• _Data for processing_
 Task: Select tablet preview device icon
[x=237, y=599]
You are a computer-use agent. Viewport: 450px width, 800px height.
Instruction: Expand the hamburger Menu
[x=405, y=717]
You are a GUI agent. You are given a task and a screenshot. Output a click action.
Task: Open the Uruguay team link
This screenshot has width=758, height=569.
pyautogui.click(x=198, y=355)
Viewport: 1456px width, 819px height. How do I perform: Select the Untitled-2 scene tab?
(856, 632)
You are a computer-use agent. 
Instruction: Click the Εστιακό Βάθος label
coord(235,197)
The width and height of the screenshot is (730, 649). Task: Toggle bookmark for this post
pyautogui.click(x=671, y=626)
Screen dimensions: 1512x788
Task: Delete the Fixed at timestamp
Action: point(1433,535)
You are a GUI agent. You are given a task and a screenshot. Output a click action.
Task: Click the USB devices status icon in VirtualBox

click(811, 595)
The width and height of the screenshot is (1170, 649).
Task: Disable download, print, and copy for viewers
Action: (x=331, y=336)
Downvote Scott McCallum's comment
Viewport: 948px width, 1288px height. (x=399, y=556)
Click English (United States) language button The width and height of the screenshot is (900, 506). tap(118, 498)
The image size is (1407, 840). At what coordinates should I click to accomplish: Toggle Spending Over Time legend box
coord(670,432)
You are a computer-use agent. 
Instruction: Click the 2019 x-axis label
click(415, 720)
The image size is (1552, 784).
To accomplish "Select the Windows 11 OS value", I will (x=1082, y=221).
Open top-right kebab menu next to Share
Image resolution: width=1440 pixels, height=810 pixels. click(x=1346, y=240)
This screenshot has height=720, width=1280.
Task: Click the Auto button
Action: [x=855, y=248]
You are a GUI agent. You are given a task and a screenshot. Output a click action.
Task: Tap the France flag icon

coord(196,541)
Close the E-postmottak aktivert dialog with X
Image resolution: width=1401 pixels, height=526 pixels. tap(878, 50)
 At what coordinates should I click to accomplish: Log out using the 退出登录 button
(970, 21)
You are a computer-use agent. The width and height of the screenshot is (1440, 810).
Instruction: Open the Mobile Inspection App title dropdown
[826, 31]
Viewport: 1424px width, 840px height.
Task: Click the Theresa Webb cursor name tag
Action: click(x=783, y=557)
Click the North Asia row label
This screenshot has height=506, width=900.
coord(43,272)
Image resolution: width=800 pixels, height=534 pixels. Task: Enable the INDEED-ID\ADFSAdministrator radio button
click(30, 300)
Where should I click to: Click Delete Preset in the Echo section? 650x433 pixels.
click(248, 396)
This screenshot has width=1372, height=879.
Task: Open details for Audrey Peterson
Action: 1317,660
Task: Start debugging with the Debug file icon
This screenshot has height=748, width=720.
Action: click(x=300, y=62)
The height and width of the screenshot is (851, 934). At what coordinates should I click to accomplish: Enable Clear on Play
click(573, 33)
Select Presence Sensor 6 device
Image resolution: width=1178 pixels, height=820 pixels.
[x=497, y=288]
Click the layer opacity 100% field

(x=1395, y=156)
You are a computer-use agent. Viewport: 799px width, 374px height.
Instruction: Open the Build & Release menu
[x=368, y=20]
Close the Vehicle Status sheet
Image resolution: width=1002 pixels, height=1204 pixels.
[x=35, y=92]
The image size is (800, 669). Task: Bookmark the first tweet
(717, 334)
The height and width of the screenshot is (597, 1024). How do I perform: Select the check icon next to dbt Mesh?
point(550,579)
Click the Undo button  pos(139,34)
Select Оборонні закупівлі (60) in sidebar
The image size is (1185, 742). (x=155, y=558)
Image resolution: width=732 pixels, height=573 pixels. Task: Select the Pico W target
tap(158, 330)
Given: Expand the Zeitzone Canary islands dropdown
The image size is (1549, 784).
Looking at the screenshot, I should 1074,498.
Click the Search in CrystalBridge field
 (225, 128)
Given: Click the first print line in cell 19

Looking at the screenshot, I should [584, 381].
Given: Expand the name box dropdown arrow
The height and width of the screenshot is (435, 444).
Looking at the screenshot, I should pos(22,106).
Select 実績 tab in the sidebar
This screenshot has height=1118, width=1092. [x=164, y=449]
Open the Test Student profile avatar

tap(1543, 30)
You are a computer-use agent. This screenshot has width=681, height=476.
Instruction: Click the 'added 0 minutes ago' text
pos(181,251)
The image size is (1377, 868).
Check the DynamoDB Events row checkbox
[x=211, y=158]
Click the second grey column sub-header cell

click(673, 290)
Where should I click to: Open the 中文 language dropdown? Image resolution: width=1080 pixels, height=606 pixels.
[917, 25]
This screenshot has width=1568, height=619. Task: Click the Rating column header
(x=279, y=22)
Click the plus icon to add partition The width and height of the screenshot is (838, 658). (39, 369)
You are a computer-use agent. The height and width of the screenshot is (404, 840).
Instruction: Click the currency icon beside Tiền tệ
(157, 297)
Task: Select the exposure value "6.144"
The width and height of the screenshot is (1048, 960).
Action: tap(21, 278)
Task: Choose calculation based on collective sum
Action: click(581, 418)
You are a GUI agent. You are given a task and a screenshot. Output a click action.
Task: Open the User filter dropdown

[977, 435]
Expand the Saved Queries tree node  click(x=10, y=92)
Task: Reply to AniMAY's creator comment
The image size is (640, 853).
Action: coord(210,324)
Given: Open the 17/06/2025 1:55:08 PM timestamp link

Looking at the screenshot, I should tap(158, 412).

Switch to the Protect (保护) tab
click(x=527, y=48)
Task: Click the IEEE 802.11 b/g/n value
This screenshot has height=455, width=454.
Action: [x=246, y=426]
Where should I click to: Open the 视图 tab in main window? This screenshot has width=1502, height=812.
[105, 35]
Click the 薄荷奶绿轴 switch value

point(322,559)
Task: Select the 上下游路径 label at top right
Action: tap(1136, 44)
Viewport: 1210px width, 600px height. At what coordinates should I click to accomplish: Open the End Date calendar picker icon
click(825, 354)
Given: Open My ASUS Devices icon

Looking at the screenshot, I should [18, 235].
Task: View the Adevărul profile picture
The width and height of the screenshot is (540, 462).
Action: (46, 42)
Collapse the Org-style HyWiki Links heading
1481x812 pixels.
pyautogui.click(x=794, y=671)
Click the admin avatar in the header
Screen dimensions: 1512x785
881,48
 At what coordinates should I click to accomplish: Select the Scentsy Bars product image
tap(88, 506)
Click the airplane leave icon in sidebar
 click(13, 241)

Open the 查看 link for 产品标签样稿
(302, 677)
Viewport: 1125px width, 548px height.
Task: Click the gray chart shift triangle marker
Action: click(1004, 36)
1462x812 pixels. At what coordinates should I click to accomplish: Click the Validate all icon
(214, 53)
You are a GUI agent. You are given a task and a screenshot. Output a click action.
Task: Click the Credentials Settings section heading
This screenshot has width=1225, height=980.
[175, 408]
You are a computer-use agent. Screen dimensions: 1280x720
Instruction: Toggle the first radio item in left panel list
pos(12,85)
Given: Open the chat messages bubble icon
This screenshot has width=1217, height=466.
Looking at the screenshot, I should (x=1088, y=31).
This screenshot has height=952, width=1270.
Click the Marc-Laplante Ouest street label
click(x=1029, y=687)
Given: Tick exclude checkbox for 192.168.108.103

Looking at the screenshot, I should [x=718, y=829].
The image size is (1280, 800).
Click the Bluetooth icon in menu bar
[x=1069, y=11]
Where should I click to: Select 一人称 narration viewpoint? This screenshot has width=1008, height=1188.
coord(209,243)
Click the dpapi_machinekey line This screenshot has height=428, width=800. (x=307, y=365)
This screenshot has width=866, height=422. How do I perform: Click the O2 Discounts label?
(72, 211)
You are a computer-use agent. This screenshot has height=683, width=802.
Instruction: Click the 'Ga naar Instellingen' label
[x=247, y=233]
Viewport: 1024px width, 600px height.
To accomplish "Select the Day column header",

• _Required task_
Print everything in the listing from the line containing "At what coordinates should I click to accomplish: Log" down to the line containing "(x=1395, y=156)", reproducing each line exactly.

• _Exercise response_
 At what coordinates should I click to accomplish: Log out using the 退出登录 button
(970, 21)
You are a computer-use agent. The width and height of the screenshot is (1440, 810).
Instruction: Open the Mobile Inspection App title dropdown
[826, 31]
Viewport: 1424px width, 840px height.
Task: Click the Theresa Webb cursor name tag
Action: click(x=783, y=557)
Click the North Asia row label
This screenshot has height=506, width=900.
coord(43,272)
Image resolution: width=800 pixels, height=534 pixels. Task: Enable the INDEED-ID\ADFSAdministrator radio button
click(30, 300)
Where should I click to: Click Delete Preset in the Echo section? 650x433 pixels.
click(248, 396)
This screenshot has width=1372, height=879.
Task: Open details for Audrey Peterson
Action: 1317,660
Task: Start debugging with the Debug file icon
This screenshot has height=748, width=720.
Action: click(x=300, y=62)
The height and width of the screenshot is (851, 934). At what coordinates should I click to accomplish: Enable Clear on Play
click(573, 33)
Select Presence Sensor 6 device
Image resolution: width=1178 pixels, height=820 pixels.
[x=497, y=288]
Click the layer opacity 100% field

(x=1395, y=156)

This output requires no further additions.